Rajkot Municipal Corporation  is responsible for the civic infrastructure and administration of the city of Rajkot in Gujarat state of India. The organization is known, in short, as RMC. It was established in 1973. This civic administrative body administers an area of 104.86 km2. RMC is headed by  Mayor of Rajkot.

The governing structure of RMC consists of political and administrative wings. The political wing is an elected body of councilors headed by a mayor.
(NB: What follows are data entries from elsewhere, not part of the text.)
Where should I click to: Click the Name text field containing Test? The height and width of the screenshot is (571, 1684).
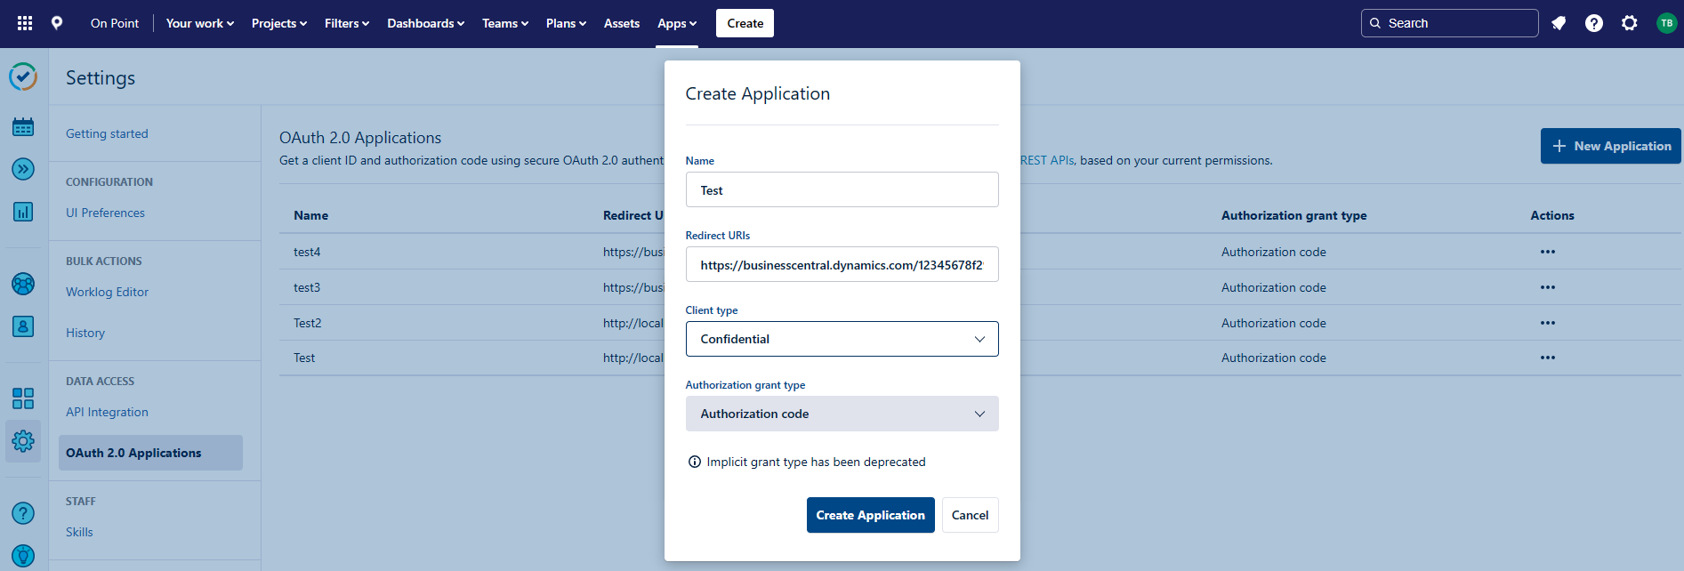click(842, 190)
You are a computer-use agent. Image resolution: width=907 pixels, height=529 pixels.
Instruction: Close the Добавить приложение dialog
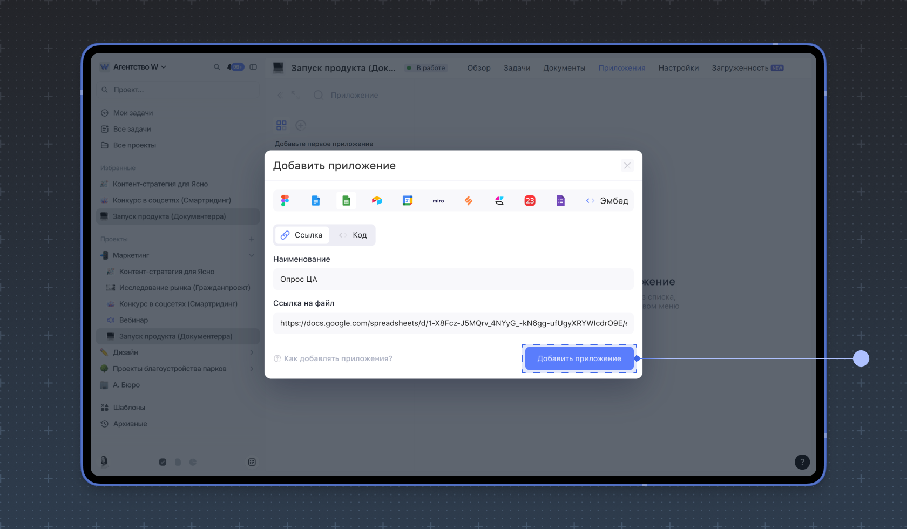pyautogui.click(x=627, y=166)
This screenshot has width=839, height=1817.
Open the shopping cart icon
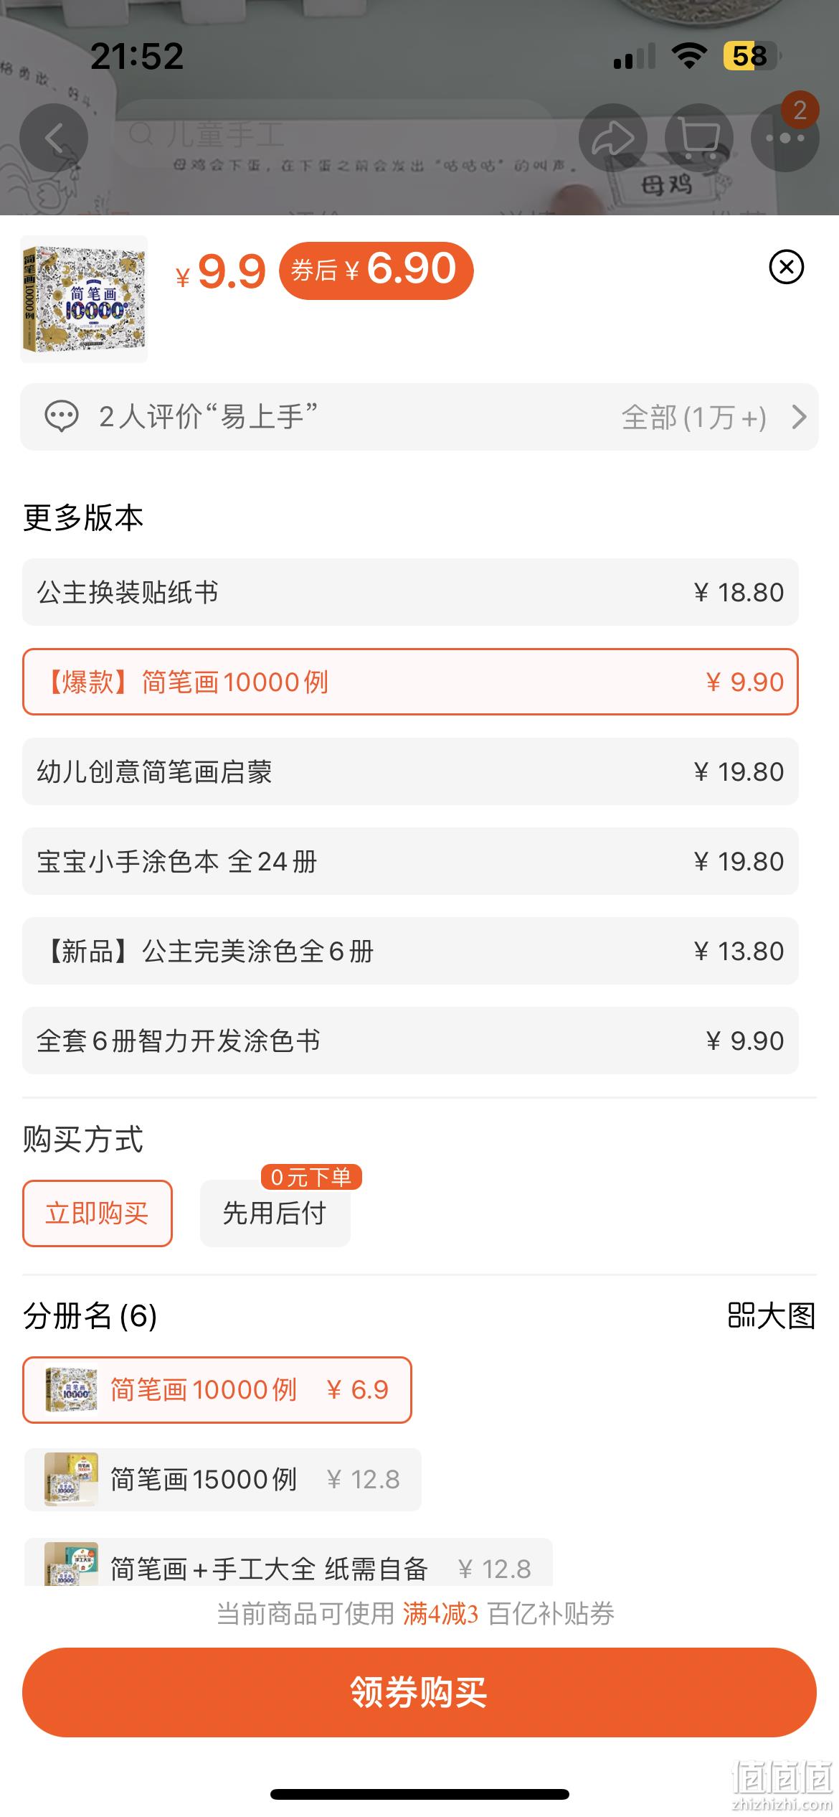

The municipal commissioner from the IAS cadre heads the administrative wing and is responsible for strategic and operational planning and management of the corporation.  The commissioner takes decisions on behalf of the board or the standing committee formed from the elected councilors to perform the duties of the corporation.

Services 
The RMC is responsible for administering and providing basic infrastructure to the city.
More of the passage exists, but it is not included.